Suara.com - Menteri Keuangan Purbaya Yudhi Sadewa menerbitkan regulasi baru soal tata cara pengelolaan anggaran Otoritas Jasa Keuangan (OJK) lewat Peraturan Menteri Keuangan (PMK) Nomor 27 Tahun 2026.
PMK 27/2026 ini mengatur aspek administratif pengelolaan anggaran OJK dalam kerangka keuangan negara, termasuk perencanaan, pelaporan, dan pertanggungjawaban.
Plt. Direktur Jenderal Stabilitas dan Pengembangan Sektor Keuangan (DJSPSK), Herman Saheruddin menyampaikan bahwa pengaturan tersebut bersifat prosedural dan tidak menyentuh kewenangan OJK dalam menjalankan fungsi pengaturan, pengawasan, pemeriksaan, maupun pengambilan keputusan.
Menurutnya, penguatan tata kelola anggaran merupakan bagian integral dari upaya membangun kredibilitas lembaga pengawas keuangan. Regulasi ini juga diklaim langkah konkret dalam memperkuat penerapan prinsip good governance dalam pengelolaan keuangan sektor jasa keuangan, sekaligus memastikan independensi OJK tetap terjaga secara utuh.
“Penerapan prinsip tata kelola yang baik memastikan bahwa independensi kebijakan tetap berjalan berdampingan dengan akuntabilitas yang kuat. Hal ini tidak hanya menjaga integritas kelembagaan, tetapi juga memperkuat kepercayaan publik terhadap OJK dan stabilitas sektor keuangan,” ujarnya dalam siaran pers, dikutip Kamis (30/4/2026).
![Friderica Widyasari Dewi terpilih sebagai calon Ketua OJK usai mengikuti Uji Kelayakan dan Kepatutan dengan Komisi XI DPR di Kompleks Parlemen, Senayan, Jakarta, Rabu (11/3/2026). [Antara]](https://media.suara.com/pictures/653x366/2026/03/11/32586-komisioner-ojk.jpg)
Ia memaparkan, PMK 27/2026 menegaskan pemisahan yang jelas antara independensi kebijakan dan akuntabilitas administratif. Koordinasi yang diatur merupakan bentuk penyelarasan teknis dalam kerangka APBN, khususnya untuk memastikan konsistensi siklus anggaran dan standar pelaporan, tanpa mengubah kewenangan OJK dalam menentukan arah kebijakan.

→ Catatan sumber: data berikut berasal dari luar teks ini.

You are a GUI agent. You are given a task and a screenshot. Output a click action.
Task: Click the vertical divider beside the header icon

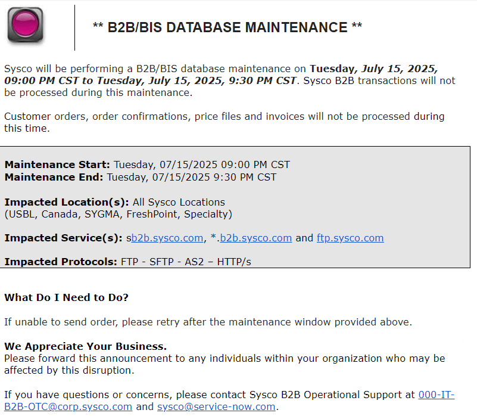pos(75,27)
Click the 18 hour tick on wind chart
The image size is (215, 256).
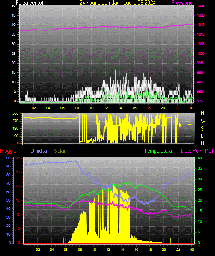click(149, 108)
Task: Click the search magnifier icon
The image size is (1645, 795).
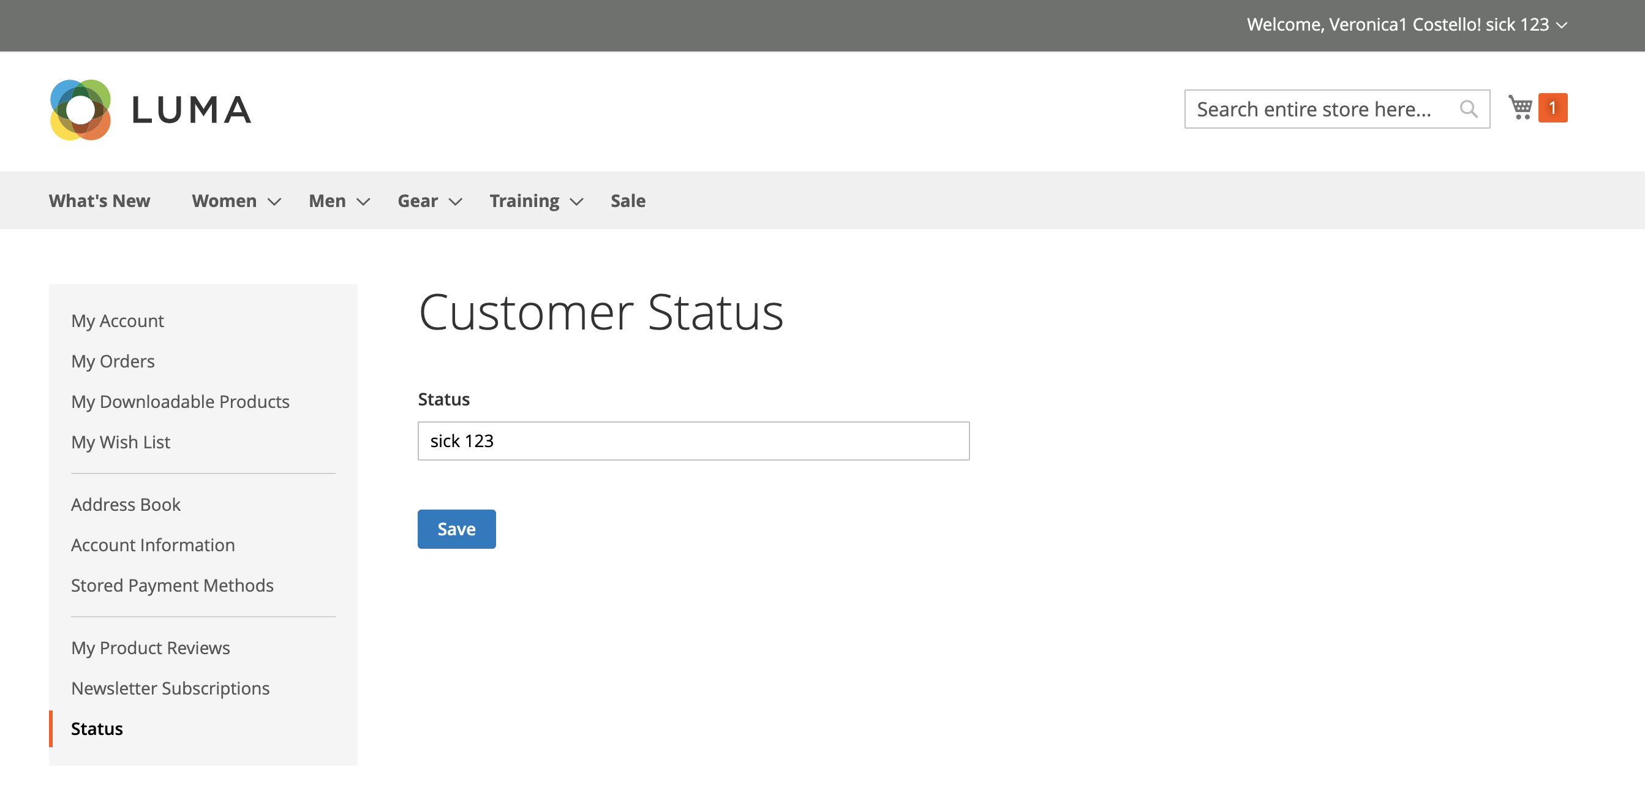Action: tap(1469, 109)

Herman menyebut, pendekatan ini sejalan dengan praktik internasional di mana lembaga pengawas keuangan yang independen tetap menerapkan mekanisme pelaporan dan pertanggungjawaban anggaran yang terintegrasi dengan sistem keuangan negara sebagai bagian dari prinsip check and balances dan transparansi publik.
"Dengan demikian, penguatan tata kelola justru menjadi faktor yang memperkokoh independensi, bukan sebaliknya," lanjutnya.

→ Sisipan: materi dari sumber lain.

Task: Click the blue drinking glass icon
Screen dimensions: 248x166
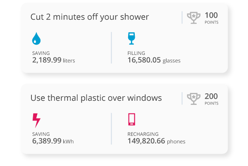Action: [x=131, y=38]
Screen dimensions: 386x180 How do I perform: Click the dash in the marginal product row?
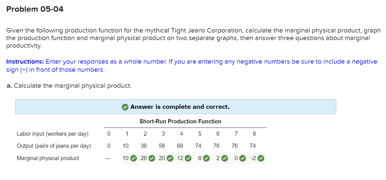coord(107,158)
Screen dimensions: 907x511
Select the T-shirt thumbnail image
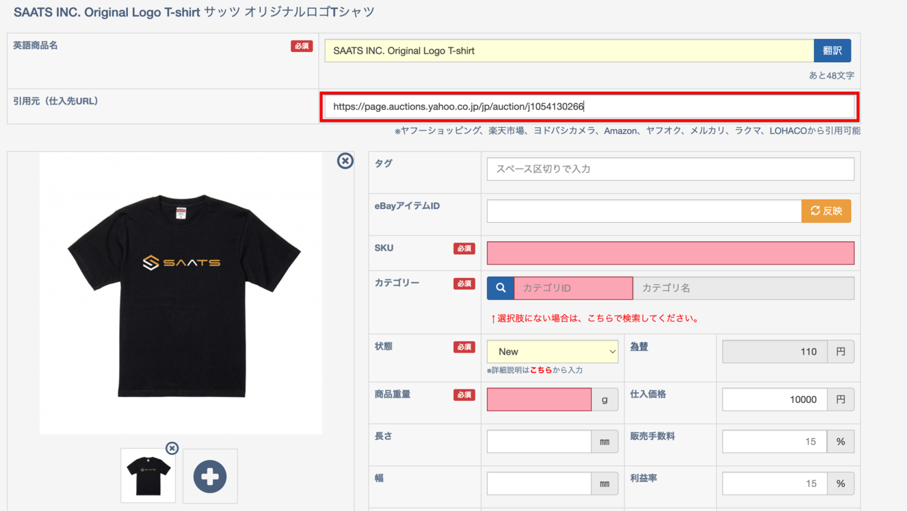[148, 476]
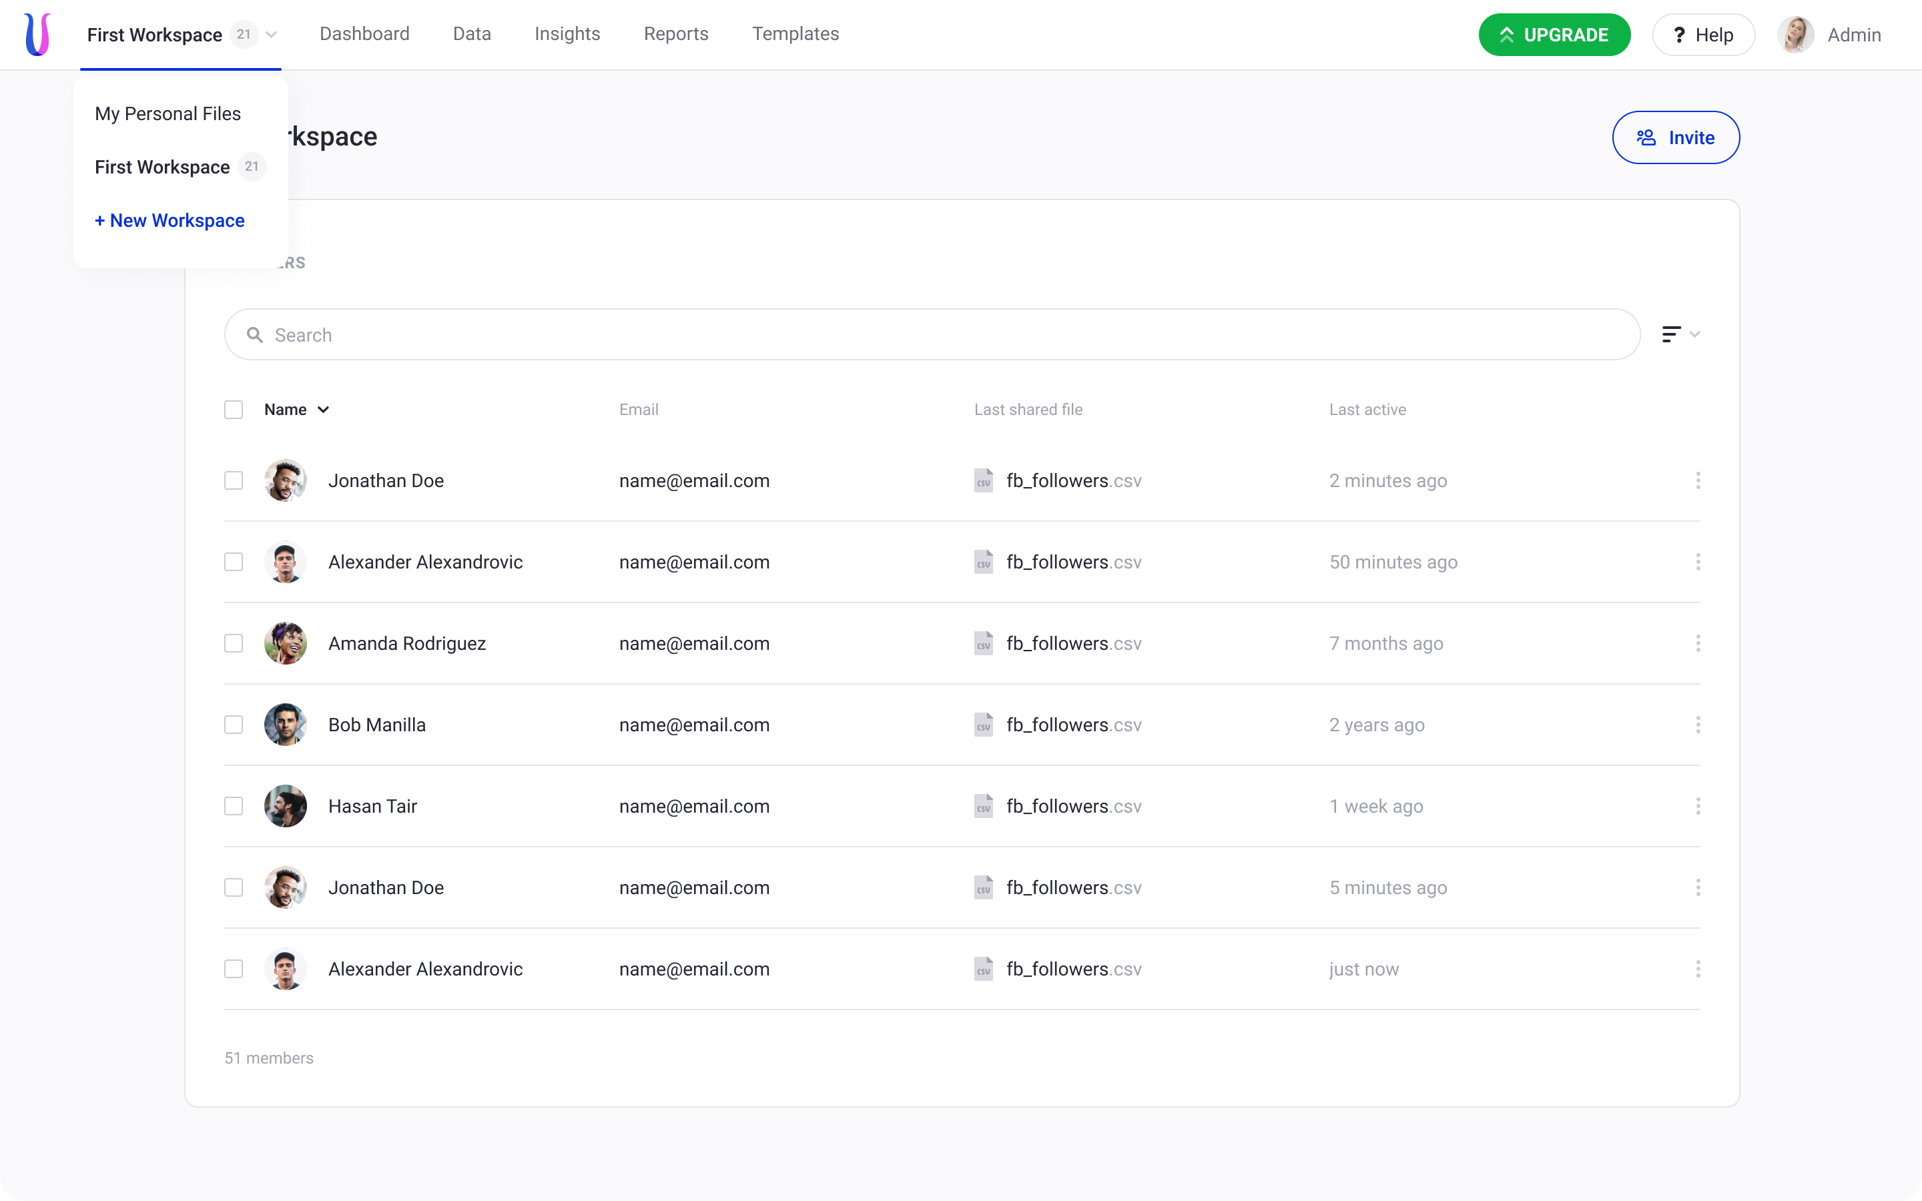
Task: Select the checkbox next to Bob Manilla
Action: [233, 724]
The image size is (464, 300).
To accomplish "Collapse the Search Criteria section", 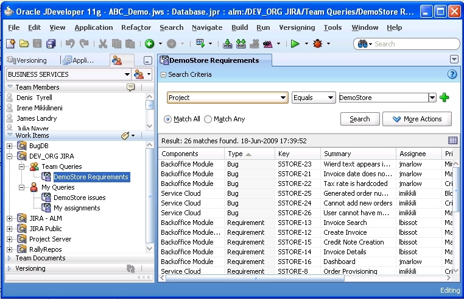I will point(163,74).
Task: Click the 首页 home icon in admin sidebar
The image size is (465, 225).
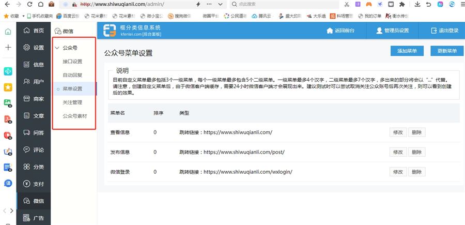Action: pos(27,31)
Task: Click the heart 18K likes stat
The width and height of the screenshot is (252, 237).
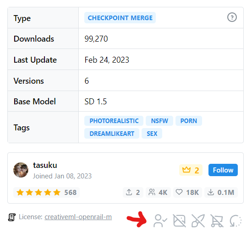Action: click(x=187, y=192)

Ditambahkan dia, rencana kerja dan anggaran OJK tetap disusun oleh Dewan Komisioner dan dibahas bersama DPR sesuai dengan ketentuan peraturan perundang-undangan. Hal ini memastikan bahwa seluruh proses pengambilan keputusan strategis tetap berada dalam koridor kewenangan OJK.
Sebagai lembaga yang mengelola dana yang bersumber dari pungutan industri jasa keuangan serta dukungan APBN dalam kondisi tertentu, OJK berada dalam kerangka pengelolaan keuangan negara yang menuntut transparansi dan akuntabilitas tinggi.

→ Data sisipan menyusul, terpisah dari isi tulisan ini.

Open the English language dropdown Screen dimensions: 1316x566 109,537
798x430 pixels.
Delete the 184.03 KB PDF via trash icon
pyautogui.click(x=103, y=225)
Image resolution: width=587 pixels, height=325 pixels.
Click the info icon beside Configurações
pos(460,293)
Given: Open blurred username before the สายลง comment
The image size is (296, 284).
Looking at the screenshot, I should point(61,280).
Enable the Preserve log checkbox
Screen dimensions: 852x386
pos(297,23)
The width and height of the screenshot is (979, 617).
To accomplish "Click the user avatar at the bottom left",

Menurutnya, PMK ini memberikan landasan administratif yang lebih tertib dan terstandar, sekaligus mendukung keberlanjutan pelaksanaan fungsi OJK dalam berbagai kondisi.
“Standar tata kelola yang kuat merupakan fondasi bagi kepercayaan dan efektivitas kelembagaan. Dengan kerangka administrasi yang transparan dan akuntabel, independensi OJK tidak hanya terjaga, tetapi semakin diperkuat sesuai praktik terbaik global,” pungkasnya.